Calorie Adjustment (fatloss)

This might be a long one, but some guidance would be great.

Not to ramble on but basically i have struggled being overweight most my adult life and have tried multiple times to lose weight. Just for some insight I’ve played football (Aussie Rules) basically my whole life and other sports so i’m overweight but pretty well built naturally.

I love the gym and lift for hypertrophy but my main goal really at the moment is to drop my body fat and go from 95kgs to 85kgs.

I count calories and go as low as 1500cals and can stick to that on weekdays when busy but on weekends i tend to just splurge causing me to over eat. I understand why i’m not losing weight due to over eating and i think its a mental thing seeing the scale move every day. I read alot of BBM articles and YouTube videos and understand basic nutrition but cant put it into action for myself.

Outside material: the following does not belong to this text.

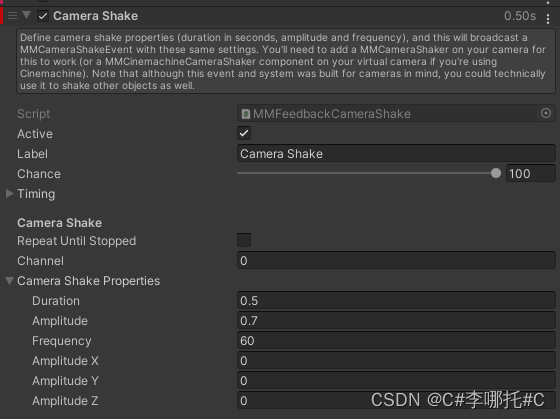Uncheck the Camera Shake header checkbox

pyautogui.click(x=43, y=16)
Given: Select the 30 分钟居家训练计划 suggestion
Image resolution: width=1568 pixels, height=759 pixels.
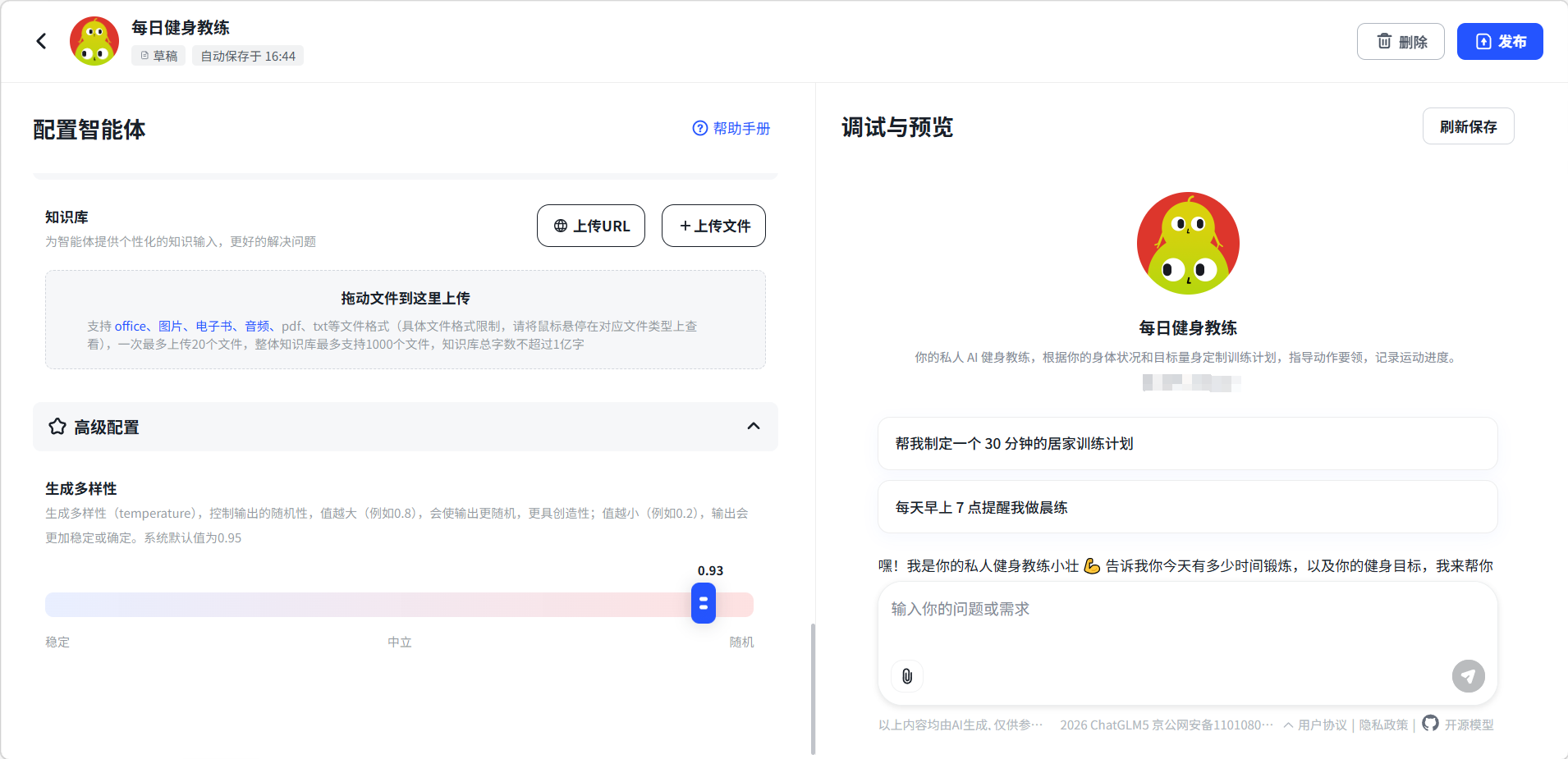Looking at the screenshot, I should (1187, 444).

Basically just asking for some guidance, a starting point off my stats to go by. I will make sure i comply as prescribed, I cant get myself to bump up my calories cause i get to believe that i’m “making excuses” or what not.

Male
Age: 22
Weight: 95kgs
Height: 181cms
Waist: 42”

Current Activity: Basketball 1 night per week, physical job, walking incline on treadmill at least once a week and play golf once a week.

(stopped weight training while i sell and move house)

Main goal:
Drop weight to around 85kgs maintain for a few months then change goals accordingly.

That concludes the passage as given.